All’inizio di questo mese, Trump aveva mediato un accordo di pace tra Azerbaigian e Armenia, i cui leader aveva ospitato alla Casa Bianca per un vertice. I due Paesi si erano a lungo scontrati per la regione contesa del Nagorno-Karabakh, territorio azero che si era staccato dal Paese con l’appoggio armeno. L’Azerbaigian ha ripreso il controllo dell’area nel 2023.
Martedì Trump è apparso nell’edizione del Mark Levin Show, dove ha ripetuto la sua affermazione, priva di contesto, di aver posto fine a sei o sette conflitti globali nei suoi primi sette mesi in carica.
«Ho risolto sei guerre, e molte persone dicono sette perché ce n’è una di cui nessuno sa nulla», ha dichiarato in tono criptico.
Dopo aver affermato che il conflitto tra India e Pakistan era stato il “più facile” da risolvere, Trump ha spostato l’attenzione su “Aberbaijan” e Albania:
«Un sacco di cose incredibili, incredibili. Avete visto l’Aberbaijan. Quello è stato un grande conflitto che andava avanti da 34, 35 anni con, uh, l’Albania. Pensateci. Voglio dire, andava avanti da anni, e io ho conosciuto i leader, li ho conosciuti tramite il commercio. Avevo a che fare un po’ con loro, e ho detto: “Ma perché state combattendo?” Poi ho detto: “Non farò un accordo commerciale se voi ragazzi continuate a combattere. È una follia”».
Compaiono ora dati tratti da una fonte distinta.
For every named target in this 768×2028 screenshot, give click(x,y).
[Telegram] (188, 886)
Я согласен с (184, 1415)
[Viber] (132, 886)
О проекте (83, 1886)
«Comunque, una cosa ha portato all’altra e ho sistemato anche quella. E quello era uno di quei conflitti che la gente diceva non si potevano risolvere. Anche quando li ho avuti entrambi nello Studio Ovale alla fine, quando si stavano preparando a firmare, erano seduti uno accanto all’altro. Cercavano di allontanarsi. Non si sentivano a loro agio. Alla fine di un’ora, si abbracciavano e si facevano i complimenti. In realtà è stato
bellissimo da vedere».
Il conflitto con “Aberbaijan” è la prima guerra inventata in cui l’Albania sia mai stata coinvolta dal 1997, quando il governo statunitense inscenò una guerra contro la piccola nazione balcanica nel film Sesso & potere (Wag the Dog).